■ REQUIREMENTS ■
1 - In the Docker and RStudio instructions, explain in one to three sentences what typing Cntrl + C in the terminal accomplishes.
2 - According to the Docker and RStudio instructions, which address should be typed into a web browser once the RStudio server container is running?

[Begin DOCUMENT PASSAGE]

Check the version of R - is it the same as your computer’s version of R?
Use getwd()
and list.files()
to explore the containers filesystem from R.
Does this look like your computer’s filesystem or something else?
Type q()
to quit R and exit the container.
Exercise - running a container with RStudio as a web app#
Next, try to use Docker to run a container that contains the RStudio server web-application installed:
docker run --rm -p 8787:8787 -e PASSWORD="apassword" rocker/rstudio:4.3.2
Then visit a web browser on your computer and type: http://localhost:8787
If it worked, then you should be at an RStudio Sign In page. To sign in, use the following credentials:
username: rstudio
password: apassword
The RStudio server web app being run by the container should look something like this:
Type Cntrl
+ C
in the terminal where you launched the container
to quit R and RStudio and exit the container.

[End DOCUMENT PASSAGE]
[Begin INFORMATION PROVIDED]

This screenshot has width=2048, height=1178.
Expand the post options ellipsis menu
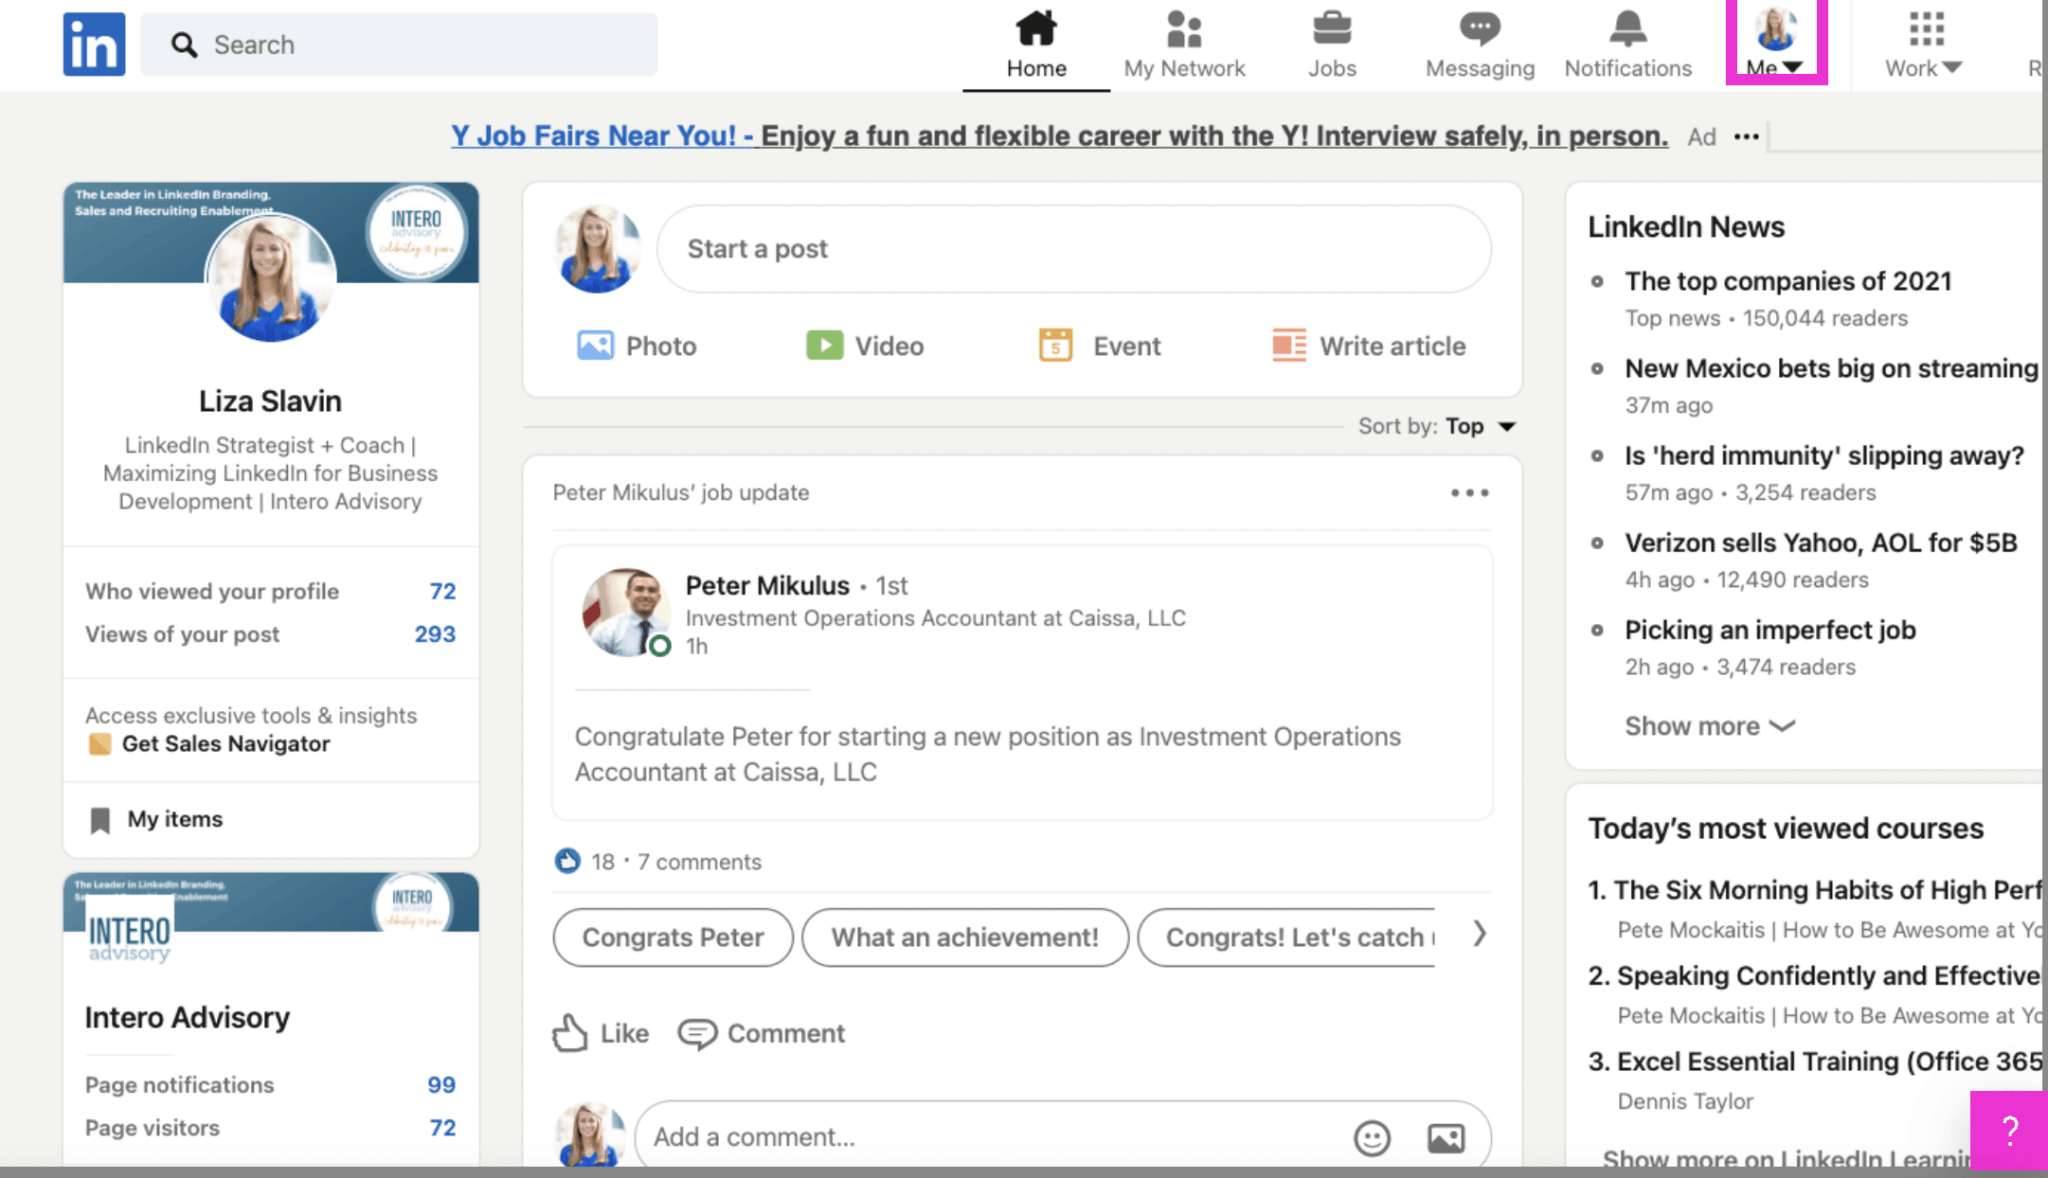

[End INFORMATION PROVIDED]

■ RESULTS ■
1 - Typing Cntrl + C in the terminal where the container was launched quits R and RStudio and exits the container.

2 - http://localhost:8787